Eternal Lukashenko and his spotless record
On 11 October Alexander Lukashenko will run for his fifth presidency. “Europe’s last dictator” can compete again thanks to exploitation of his voters and tinkering with the constitution though referenda.
Back in June 1994, the western public and politicians as well as elites in his own country did not expect the 39-year-old Member of Parliament to win. In the final ballot, however, Lukashenko won against Vyacheslav Kebich, the most promising candidate and the then Prime Minister of Belarus. Lukashenko’s rise to power began.
1993: Humble beginnings
In the 1990s Lukashenko was relatively well-known to the Belarusian public as a chairman of parliament's anti-corruption committee, an office which he had held from 1993 on. His popularity rose when he raised concerns about the dissolution of the Soviet Union. During the early 1990s, soviet nostalgia was widely spread among Belarusians and many wished the USSR back.
Lukashenko himself benefited from the Soviet system: born in a village near the town of Orsha, he was able to attend the university. First, he gained a degree in agricultural studies, later he earned his second degree in history. In the 1980s, he was a member of the Communist Party and became a sovkhoz manager.
1995-1996: Citizens’ support and referenda
Since Lukashenko’s presidential inauguration in 1994, the welfare system has hardly changed: unlike other post-Soviet states, Belarus did not introduce harsh economic reforms, and the social benefits remained relatively high. The unemployment rate stayed low. Citizens’ were content with their president.
In 1995, Lukashenko called a referendum on changes to the constitution. Condemned by Western organisations as neither free nor fair, it was nevertheless a success for the head o state as the majority voted for his proposal.

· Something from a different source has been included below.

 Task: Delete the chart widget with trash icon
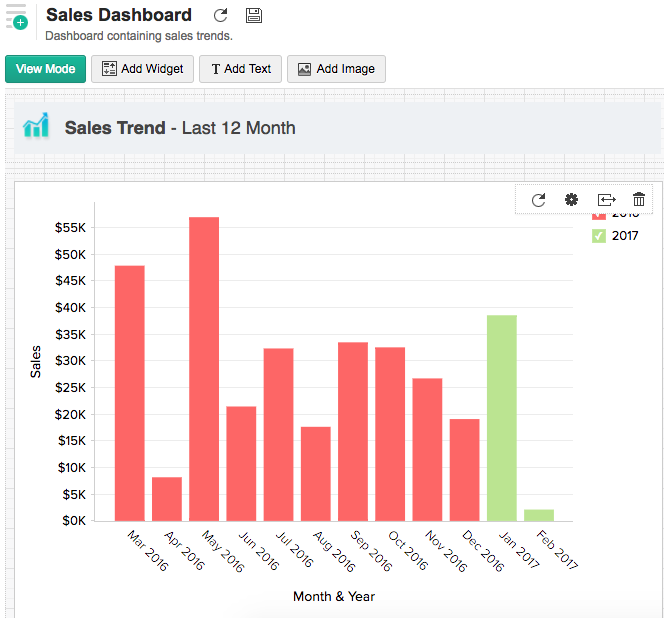pos(639,200)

As a result, Russian was introduced as the second official language, new national symbols – which resemble those from the times of Byelorussian Soviet Socialist Republic – were adopted and an economic integration with Russia was rather welcome by the general public. The main point concerning the institutional balance of power was the question on the president’s right to dissolve the parliament, in case of a violation of the constitution by the parliament. Citizens gave Lukashenko the right to do so.
One year later, in November 1996, Lukashenko was able to add further changes to the constitution when he was calling for another referendum. The parliament in the amended constitution was left with no real power, and so was the constitutional court.

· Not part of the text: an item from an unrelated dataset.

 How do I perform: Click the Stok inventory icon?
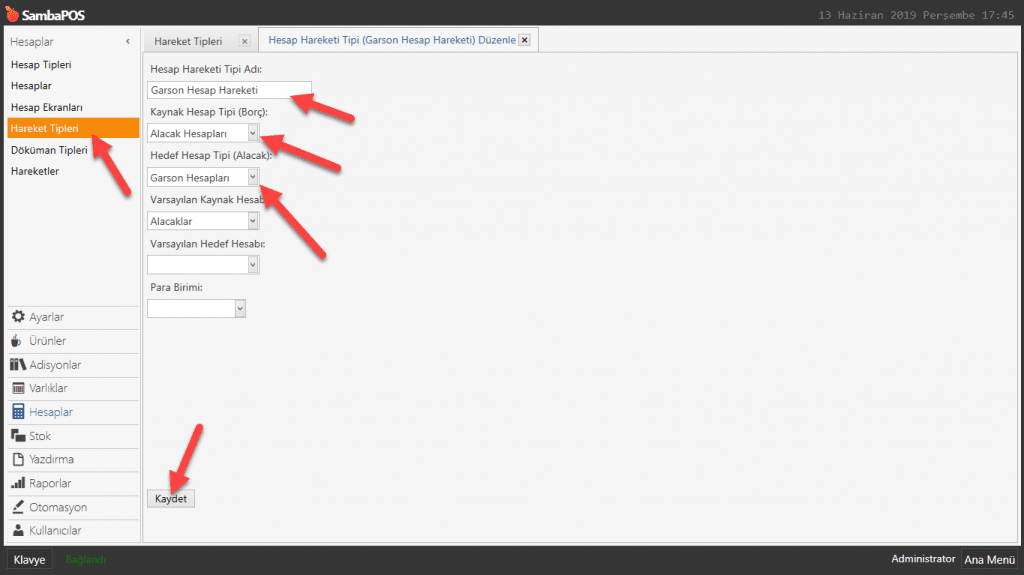click(18, 436)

Lukashenko was then enabled to appoint many key positions in the government as well as the state administration. Furthermore, the changed constitution allowed him to serve a longer first term because the adoption of the amended constitution counted as the start of his first term. That is why the next presidential election took place in 2001. On the parliament’s website there is a justification for the constitutional changes. It states that according to the constitution of 1994, the parliament dominated over the other branches of government. In fact, this was not the case. Western politicians and political scientists were very worried about the events in Belarus. In her analyses, Astrid Sahm, a German political scientist and expert on Belarus, describes Lukashenko’s actions as a “creeping coup d’etat”.
In the second half of the 1990s Lukashenko strengthened his power and managed to get control over his opponents. He closed down independent media and imposed harsh repressions on the political opposition while some political activists mysteriously disappeared. President Lukashenko was re-elected in 2001. Even though the OSCE assessed the election process as not fair, not free and not democratic, a majority voted for him. After his victory, Lukashenko however had a problem: the constitution only allowed for two terms to be served by the same person.
To remove this obstacle, Lukashenko once again called a referendum. In October 2004, at the same date as the parliamentary elections took place, the electorate was asked if they allowed Lukashenko to run for president again. The second question included a removal of the two term restriction. 88.9 percent of Belarusians voted for Lukashenko's proposal. The referendum was again criticised by the Western election observers.
These changes helped him secure his authoritarian regime and they enabled him to a third and fourth presidency when he was re-elected in 2006 and 2010. According to a recent opinion poll by the independent research institution IISEPS, nearly 39 percent of the respondents would have voted for Lukashenko in June 2015. The most popular oppositional candidate reached only 6.5 percent. But Mikola Statkevich will not even participate in the upcoming election. Thus, Lukashenko will most likely runs for his fifth term in a row.